(RxWiki News) For some patients, prostate cancer can reappear after surgery or treatment. The FDA recently approved an imaging agent that can help find the tissue where the cancer has returned.
Studies have shown that an imaging technique called positron emission tomography, or PET scanning, can pinpoint cancerous tissue.
The U.S. Food and Drug Administration recently approved the production of Choline C 11, an agent used for PET testing. The Mayo Clinic in Rochester, Minnesota is the first FDA-approved facility to produce Choline C 11 Injection.
"Ask your doctor about prostate cancer screening."
Men diagnosed with prostate cancer may have the entire prostate gland and/or surrounding tissue removed.
According to the Prostate Cancer Foundation, about 20 to 30 percent of men begin to show signs of disease recurrence within five years of treatment.
Doctors typically use a blood test to monitor patients who have had prostate treatment. The test checks levels of prostate-specific antigen or PSA. High PSA levels mean that the cancer may have come back.
The recently approved Choline C 11 is a radioactive substance. The low levels of radioactivity do not harm the body, but a PET scanner can detect the gamma rays emitted.
Doctors give patients a Choline C 11 injection. The element is taken up into cancerous cells so those cells can be seen by the PET scanners. Doctors can then sample the identified cells and test them for cancer.

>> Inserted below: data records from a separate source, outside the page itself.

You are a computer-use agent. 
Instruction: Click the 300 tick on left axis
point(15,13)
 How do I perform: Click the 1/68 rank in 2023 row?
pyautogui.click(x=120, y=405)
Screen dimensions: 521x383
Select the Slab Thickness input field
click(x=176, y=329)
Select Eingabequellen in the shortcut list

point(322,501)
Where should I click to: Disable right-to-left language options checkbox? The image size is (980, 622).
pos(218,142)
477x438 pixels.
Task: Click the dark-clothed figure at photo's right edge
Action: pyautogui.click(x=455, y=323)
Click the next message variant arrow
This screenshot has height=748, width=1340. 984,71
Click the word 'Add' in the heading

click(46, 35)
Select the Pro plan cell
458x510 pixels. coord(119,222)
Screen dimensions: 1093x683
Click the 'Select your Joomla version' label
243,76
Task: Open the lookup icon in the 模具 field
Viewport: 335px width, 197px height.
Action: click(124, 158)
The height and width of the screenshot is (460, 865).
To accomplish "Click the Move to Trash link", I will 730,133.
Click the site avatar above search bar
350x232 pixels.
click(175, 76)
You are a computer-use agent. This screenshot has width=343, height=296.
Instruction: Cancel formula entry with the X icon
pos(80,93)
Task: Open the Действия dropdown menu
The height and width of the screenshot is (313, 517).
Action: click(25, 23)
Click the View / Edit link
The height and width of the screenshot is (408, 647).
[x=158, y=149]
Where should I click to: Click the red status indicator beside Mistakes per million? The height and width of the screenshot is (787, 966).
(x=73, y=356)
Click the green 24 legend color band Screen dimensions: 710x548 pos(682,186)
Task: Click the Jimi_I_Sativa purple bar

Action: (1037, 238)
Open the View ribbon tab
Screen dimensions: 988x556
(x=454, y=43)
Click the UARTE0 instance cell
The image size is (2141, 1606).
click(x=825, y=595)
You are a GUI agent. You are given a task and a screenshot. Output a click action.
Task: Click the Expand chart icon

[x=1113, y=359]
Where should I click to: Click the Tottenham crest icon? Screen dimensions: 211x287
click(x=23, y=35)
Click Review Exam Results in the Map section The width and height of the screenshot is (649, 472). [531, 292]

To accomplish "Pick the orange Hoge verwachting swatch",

“The FDA’s approval of Choline C 11 Injection at the Mayo Clinic provides assurance to patients and health care professionals they are using a product that is safe, effective, and produced according to current good manufacturing practices,” said Charles Ganley, MD, director of the Office of Drug Evaluation IV in FDA’s Center for Drug Evaluation and Research.
The FDA verified the safety and effectiveness of the Choline C 11 Injection through a systematic review of published study reports.